8 Alphonso X, the Wise (1221 - 1284), king of Castille and Leon was well known as a lawgiver and writer. He achieved recognition as a supporter of the natural sciences, including astronomy. Around 1272 he stimulated the completion of so called Alphonsine Tables, one of the most widely used astronomical tables in the Middle Ages. The tables were based on Toledean tables from the eleventh century and they were refered to the year 1252 of Alphonso's coronation. They were written originally in the Castilian language, but they soon spread over the whole of Europe in Latin translation (see e.g. E. Poulle, Les Tables Alphonsines avec les Canons de Jean de Saxe, Paris 1984; they are also included in the astronomical manuscript of the Czech King Wenceslas IV from 1392 - 1393, held in Vienna, Nationalbibliothek, cod. lat. 2352.). It was first printed in 1483 and other editions soon followed. In 1276 - 1277 Alphonso commissioned a group of Jewish, Arabic and Christian scientists (e.g. Rabbi Zag) to complete the astronomical encyclopedia Libros del saber de astronomia (Book of knowledge of astronomy, ed. Manuel Rico y Sinobas, Madrid 1863 - 1867), partly based on translations of Arabic texts, and partly original, with prefaces written by Alphonso himself. - On the content of both treatises, see Owen Gingerich, "Astronomical Scrapbook," Sky and Telescope 1985, 206-208.
9 Nicolaus Copernicus (1473 - 1543), Polish astronomer and author of the modern heliocentric system. He was a clergyman and spent most of his life in service to his diocese. The first treatise formulating his theory was the Commentariolus (Nicolai Copernici de hypothesibus motuum coelestium a se constitutis commentariolus), written about 1530. Detailed explanation and argumentation was given in his famous De revolutionibus orbium coelestium, published in Nuremberg in 1543. Tycho Brahe referred to Copernicus as the supreme astronomical authority and often compared their results.
10 That is, the triquetrum.
11 That is, the armillary sphere.

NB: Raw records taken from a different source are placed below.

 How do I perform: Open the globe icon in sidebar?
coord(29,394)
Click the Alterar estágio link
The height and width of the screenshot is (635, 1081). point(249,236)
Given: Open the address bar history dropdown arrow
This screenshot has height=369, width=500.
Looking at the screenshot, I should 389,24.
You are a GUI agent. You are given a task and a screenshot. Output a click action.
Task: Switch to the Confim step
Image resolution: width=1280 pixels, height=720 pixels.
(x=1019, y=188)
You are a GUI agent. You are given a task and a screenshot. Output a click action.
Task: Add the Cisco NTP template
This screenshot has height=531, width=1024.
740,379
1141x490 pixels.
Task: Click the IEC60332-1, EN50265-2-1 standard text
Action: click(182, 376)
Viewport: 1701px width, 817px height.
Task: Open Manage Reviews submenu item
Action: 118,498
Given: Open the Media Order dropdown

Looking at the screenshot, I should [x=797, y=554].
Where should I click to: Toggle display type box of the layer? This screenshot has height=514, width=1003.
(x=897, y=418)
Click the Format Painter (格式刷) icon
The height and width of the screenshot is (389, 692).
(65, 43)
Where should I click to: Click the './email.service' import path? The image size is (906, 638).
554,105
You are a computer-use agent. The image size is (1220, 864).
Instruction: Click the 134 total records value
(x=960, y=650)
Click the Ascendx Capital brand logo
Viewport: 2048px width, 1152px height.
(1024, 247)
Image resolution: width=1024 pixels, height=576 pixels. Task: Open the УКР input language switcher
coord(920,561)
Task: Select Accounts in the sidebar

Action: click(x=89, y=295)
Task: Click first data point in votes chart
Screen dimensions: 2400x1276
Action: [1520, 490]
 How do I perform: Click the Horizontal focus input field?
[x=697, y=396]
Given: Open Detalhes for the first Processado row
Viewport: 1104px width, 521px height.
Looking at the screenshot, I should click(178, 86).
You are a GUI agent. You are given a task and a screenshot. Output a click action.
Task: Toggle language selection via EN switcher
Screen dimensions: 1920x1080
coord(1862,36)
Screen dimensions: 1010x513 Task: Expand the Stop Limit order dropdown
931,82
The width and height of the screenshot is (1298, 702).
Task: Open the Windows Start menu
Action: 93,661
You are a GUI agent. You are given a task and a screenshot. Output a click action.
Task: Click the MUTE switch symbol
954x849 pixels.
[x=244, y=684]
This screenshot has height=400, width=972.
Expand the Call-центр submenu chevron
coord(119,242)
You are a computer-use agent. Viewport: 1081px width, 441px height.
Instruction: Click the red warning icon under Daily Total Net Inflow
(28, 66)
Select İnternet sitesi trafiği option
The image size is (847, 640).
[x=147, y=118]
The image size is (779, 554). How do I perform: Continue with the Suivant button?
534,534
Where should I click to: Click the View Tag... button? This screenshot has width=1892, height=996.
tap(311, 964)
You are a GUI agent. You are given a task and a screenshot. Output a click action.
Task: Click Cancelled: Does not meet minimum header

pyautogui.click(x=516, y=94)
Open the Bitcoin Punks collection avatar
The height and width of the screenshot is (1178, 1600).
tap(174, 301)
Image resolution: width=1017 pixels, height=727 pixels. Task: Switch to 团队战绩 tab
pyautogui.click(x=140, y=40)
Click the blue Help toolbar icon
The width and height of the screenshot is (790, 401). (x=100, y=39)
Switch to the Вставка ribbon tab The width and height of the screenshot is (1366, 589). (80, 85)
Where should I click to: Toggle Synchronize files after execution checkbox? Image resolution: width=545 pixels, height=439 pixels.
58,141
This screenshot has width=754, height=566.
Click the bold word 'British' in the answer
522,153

Throughout the text, Tycho used the plural of the noun armilla to denote the armillary sphere, and we preserve this in our translation.
12 Nicolaus Copernicus, De revolutionibus orbium coelestium libri sex (On the revolutions of the celestial spheres), Nuremberg 1543.
13 The phrase absit invidia dicto (verbo) was often used by Titus Livius in his treatise Ab urbe condita e.g. IX, 19 etc.
14 In the Tycho's text there is by mistake armillae aequinoctiales.
15 Assuming that Tycho used the expression Augustus in the sense noble (as it is translated here), he really meant the second Roman Emperor, i.e. Tiberius (governed 14 - 37 AD). If he had in mind Augustus (governed 27 BC - 14 AD), he should have correctly written that he was the first Roman Emperor. Marcus Manilius lived and wrote during the epoch of both emperors but he devoted his work to Tiberius only. His work was first published by J.J. Scaliger (Paris 1579), hence the edition was accessible to Tycho.
16 Marcus Manilius, Astronomica I, 41-42. English translation by G. P. Goold, Harvard University Press, London 1977, pp. 7 - 9. The text in brackets was not presented by Tycho and is added here to provide the context.